> **WHAT TO DO**
Begin at the first line below and copy each line exactly, ending with the line where "General (70, 243)" appears.

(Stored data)
• • • • • • •

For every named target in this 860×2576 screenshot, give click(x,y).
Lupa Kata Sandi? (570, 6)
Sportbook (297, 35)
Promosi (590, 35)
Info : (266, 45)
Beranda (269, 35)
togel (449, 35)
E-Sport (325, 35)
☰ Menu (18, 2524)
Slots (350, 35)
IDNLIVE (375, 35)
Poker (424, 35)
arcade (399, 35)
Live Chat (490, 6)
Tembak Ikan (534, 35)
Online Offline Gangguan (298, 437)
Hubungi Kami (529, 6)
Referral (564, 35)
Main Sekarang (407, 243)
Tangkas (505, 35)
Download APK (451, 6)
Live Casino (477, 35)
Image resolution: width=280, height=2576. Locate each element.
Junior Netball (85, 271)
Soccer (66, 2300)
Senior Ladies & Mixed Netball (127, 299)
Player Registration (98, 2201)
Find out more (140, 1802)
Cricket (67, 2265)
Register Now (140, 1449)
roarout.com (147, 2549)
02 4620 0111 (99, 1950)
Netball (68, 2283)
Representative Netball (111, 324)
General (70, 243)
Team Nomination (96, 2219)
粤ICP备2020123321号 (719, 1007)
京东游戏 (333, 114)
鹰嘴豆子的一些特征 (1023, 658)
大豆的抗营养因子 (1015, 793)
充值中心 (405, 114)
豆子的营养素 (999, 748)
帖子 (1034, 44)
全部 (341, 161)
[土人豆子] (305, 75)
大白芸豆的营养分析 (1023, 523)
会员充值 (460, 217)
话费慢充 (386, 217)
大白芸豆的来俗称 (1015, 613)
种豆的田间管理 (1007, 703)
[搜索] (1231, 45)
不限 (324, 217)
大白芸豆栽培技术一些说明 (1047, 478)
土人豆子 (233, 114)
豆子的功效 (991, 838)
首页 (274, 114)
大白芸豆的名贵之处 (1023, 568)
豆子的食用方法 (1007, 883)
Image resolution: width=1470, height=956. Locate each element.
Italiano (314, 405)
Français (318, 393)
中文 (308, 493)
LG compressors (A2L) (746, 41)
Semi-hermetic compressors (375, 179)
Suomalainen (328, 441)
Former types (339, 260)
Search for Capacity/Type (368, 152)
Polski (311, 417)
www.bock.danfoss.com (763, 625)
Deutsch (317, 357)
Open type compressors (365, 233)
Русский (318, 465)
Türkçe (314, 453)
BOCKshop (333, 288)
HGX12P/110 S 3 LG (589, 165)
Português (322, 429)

• • • • • • •

> **REPLY**
For every named target in this 860×2576 screenshot, give click(x,y).
Lupa Kata Sandi? (570, 6)
Sportbook (297, 35)
Promosi (590, 35)
Info : (266, 45)
Beranda (269, 35)
togel (449, 35)
E-Sport (325, 35)
☰ Menu (18, 2524)
Slots (350, 35)
IDNLIVE (375, 35)
Poker (424, 35)
arcade (399, 35)
Live Chat (490, 6)
Tembak Ikan (534, 35)
Online Offline Gangguan (298, 437)
Hubungi Kami (529, 6)
Referral (564, 35)
Main Sekarang (407, 243)
Tangkas (505, 35)
Download APK (451, 6)
Live Casino (477, 35)
Image resolution: width=280, height=2576. Locate each element.
Junior Netball (85, 271)
Soccer (66, 2300)
Senior Ladies & Mixed Netball (127, 299)
Player Registration (98, 2201)
Find out more (140, 1802)
Cricket (67, 2265)
Register Now (140, 1449)
roarout.com (147, 2549)
02 4620 0111 (99, 1950)
Netball (68, 2283)
Representative Netball (111, 324)
General (70, 243)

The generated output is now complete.